The Registrar must access the GP Start Website and sign off the Review and Feedback section. In addition to this, you must also sign off on the Review section on GP Start after the Registrar has first signed off.
The Electronic Learning Folder (ELF) has been developed as a resource on a thumb drive so that Registrars have access to some important resources from the internet and elsewhere as soon as they start in the training program. They can save all important documents or protocols on the portable drive that they can take with them to various locations or practices.
The SLOs are paid by CCCGPT for their time in this role and report to the LTG and the CEO. SLOs are experienced Supervisors from the LTG and colunteer for the role.
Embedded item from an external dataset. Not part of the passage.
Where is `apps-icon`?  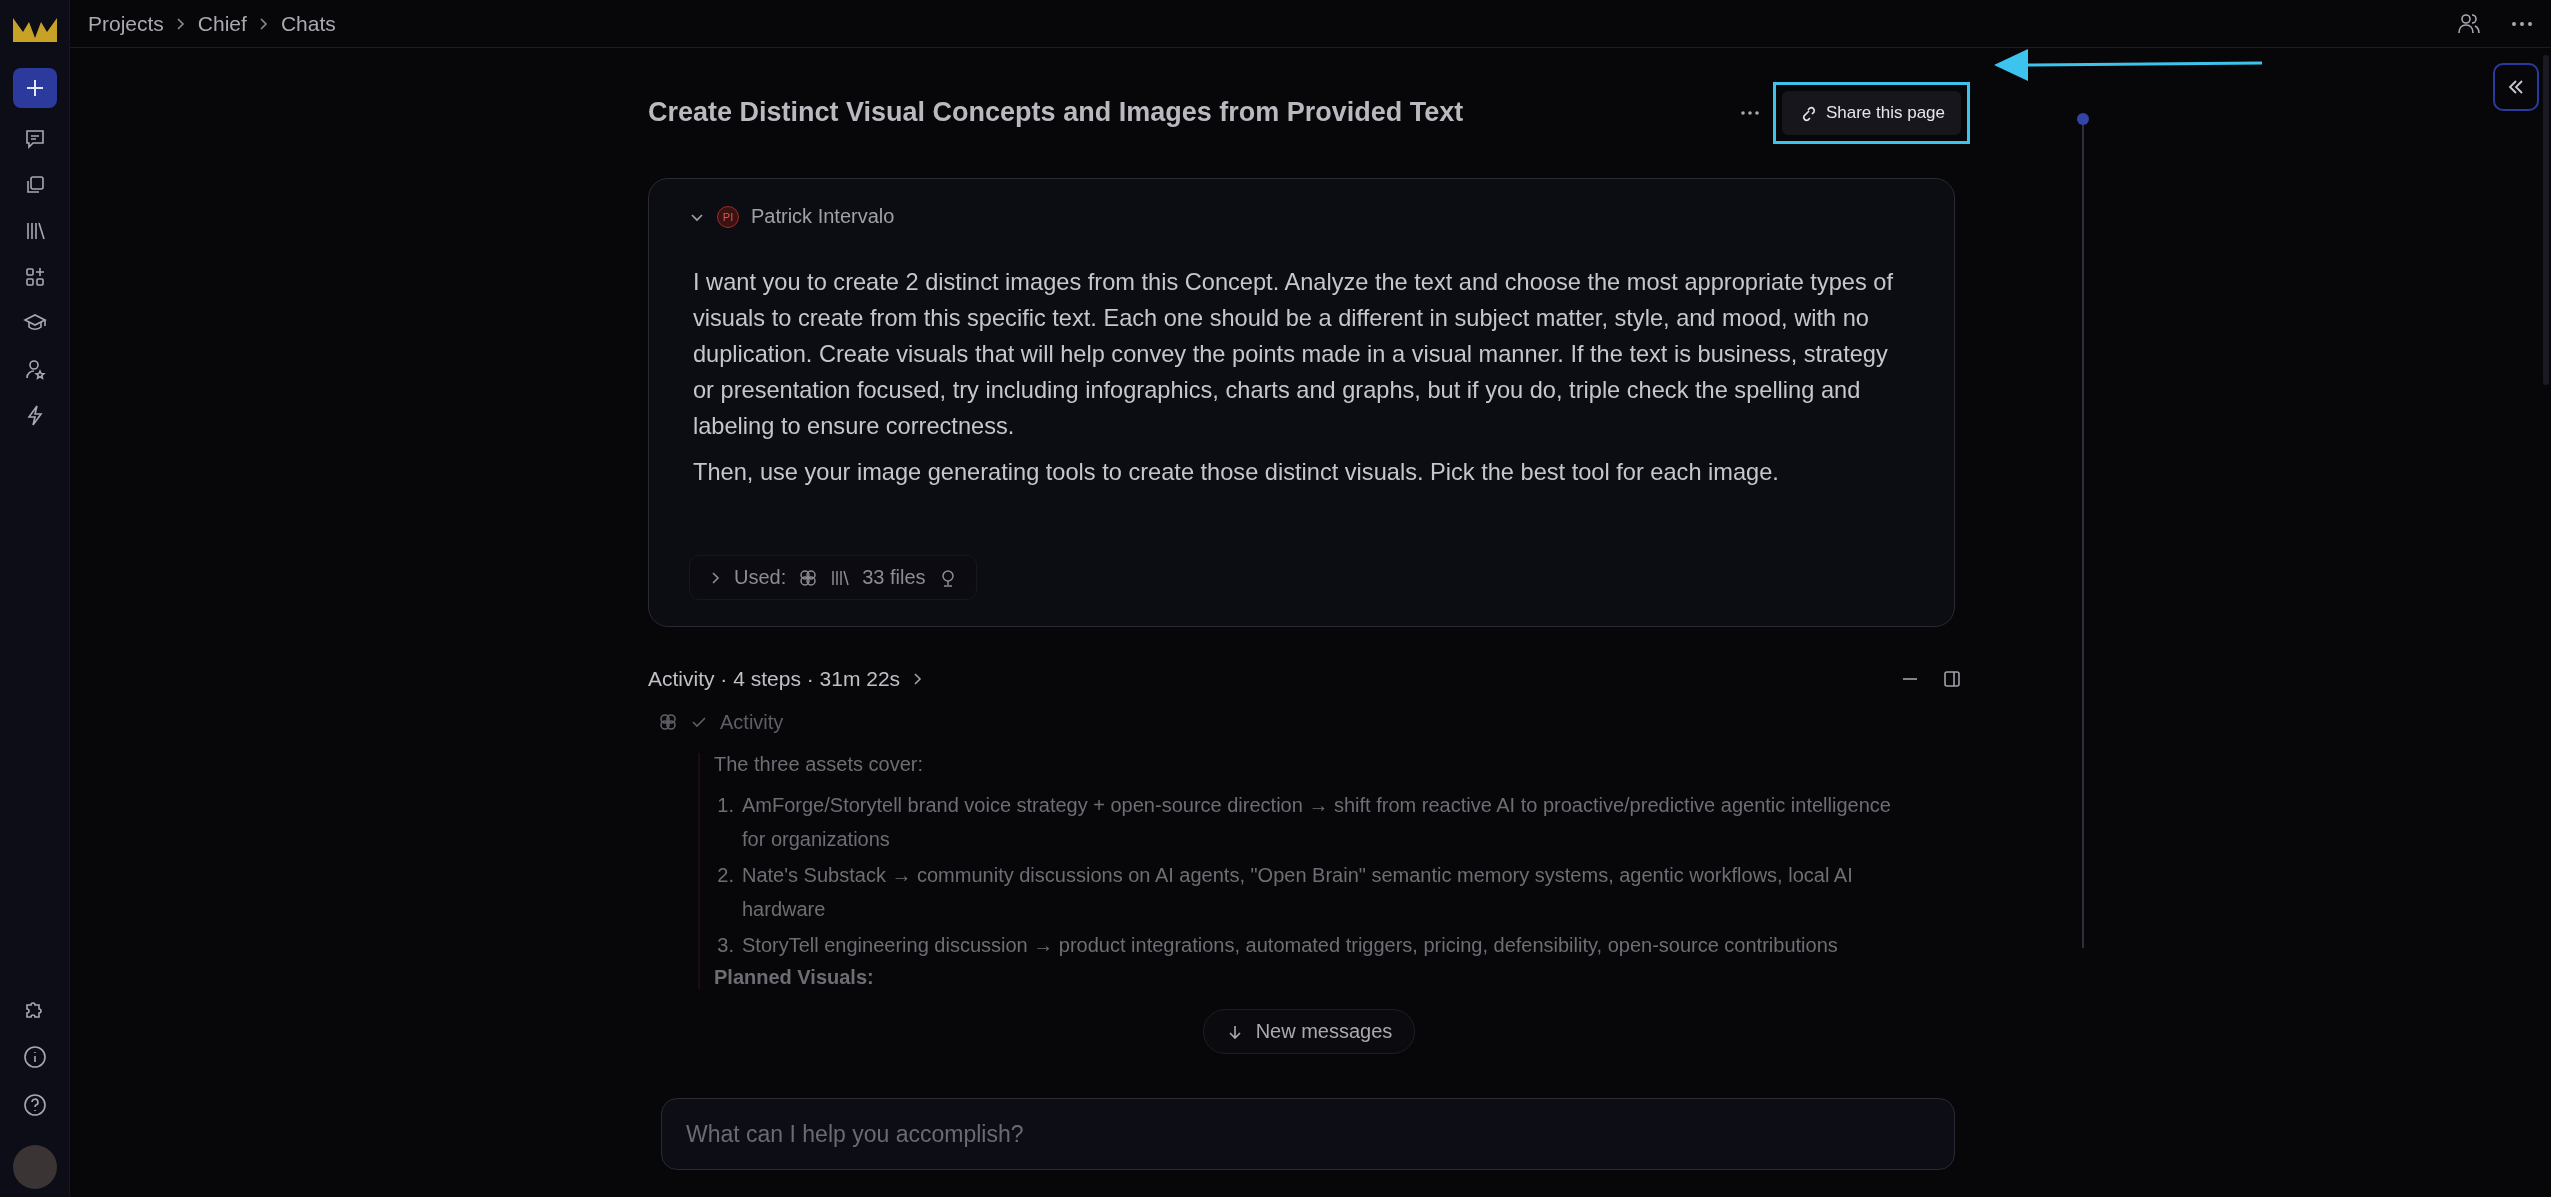
apps-icon is located at coordinates (34, 277).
If there was a situation where more than one GP Supervisor volunteered then there would be an election for this position but to date this has not been the case.
The SLO's role is to be available to talk with Supervisors and provide support as needed. Many Supervisors ring their local SLO to discuss contract and employment issues and to find out what other Supervisors have done in certain situations.
If Supervisors have issues in relation to Registrars or CCCGPT, they can discuss this with the SLO confidentially and the SLO can advise them on what to do. The SLO can also advise CCCGPT on behalf of the Supervisors collectively about important issues.
At a national level, SLOs are also involved with GP Supervisor organisations and can advocate about Supervisor training and employment issues.